How profitable is potash?
Potash is different from other fertilizers in that there are not many inputs necessary for its production. For this reason, the cost of production is small and relatively stable. The principal production costs include wages, maintenance materials, natural gas, and electricity. None of these elements eat much of potash sales, and so, potash profitability is particularly high. In 2012, IPI’s gross margin for potash sales was 48.3%. Since September 2013, gross margin has decreased to 35.4% due to lower selling price.
Even though IPI has a premium on the average selling price of potash compared to its peers, competitors such as Mosaic (MOS), Agrium (AGU), and Potash Corp (POT) achieved, in 2012, gross margins of 45.7%, 55.3%, and 64%, respectively, for their potash sales. The reason these margins are so close to or higher than those of IPI’s, is that the company has a higher production cost.
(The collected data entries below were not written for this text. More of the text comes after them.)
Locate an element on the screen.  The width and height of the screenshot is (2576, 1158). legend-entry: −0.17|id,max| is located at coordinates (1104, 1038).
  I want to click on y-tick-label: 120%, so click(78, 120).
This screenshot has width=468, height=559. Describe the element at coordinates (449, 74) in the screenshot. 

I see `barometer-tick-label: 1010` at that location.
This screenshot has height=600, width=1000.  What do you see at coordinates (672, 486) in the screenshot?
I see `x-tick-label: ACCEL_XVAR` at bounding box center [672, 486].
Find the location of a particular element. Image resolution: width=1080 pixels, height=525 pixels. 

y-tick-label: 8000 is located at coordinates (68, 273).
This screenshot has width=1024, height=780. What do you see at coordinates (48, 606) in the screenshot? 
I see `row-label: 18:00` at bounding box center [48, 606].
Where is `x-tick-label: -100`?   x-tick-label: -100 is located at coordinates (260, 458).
As we can see from the graph above, IPI experiences a much higher cash production cost compared to its peers. As of September 2013, IPI has managed to decrease its cash cost of goods sold (or COGS) to $180 per ton. The new HB Solar Solution Mine will produce potash at a cost of $80 per ton. With the implementation of this new mine, production will increase to 935 tons per year, and overall costs will decrease by 11%, to $172 per ton.
Langbeinite has a much lower profitability. Production costs include all the materials required for the production of potash, plus chemicals such as magnesium and sulfur. In 2012, the gross margin for langbeinite was 8.3%. Since September 2013, profit margin has risen to 18.3% due to higher product price and lower production costs.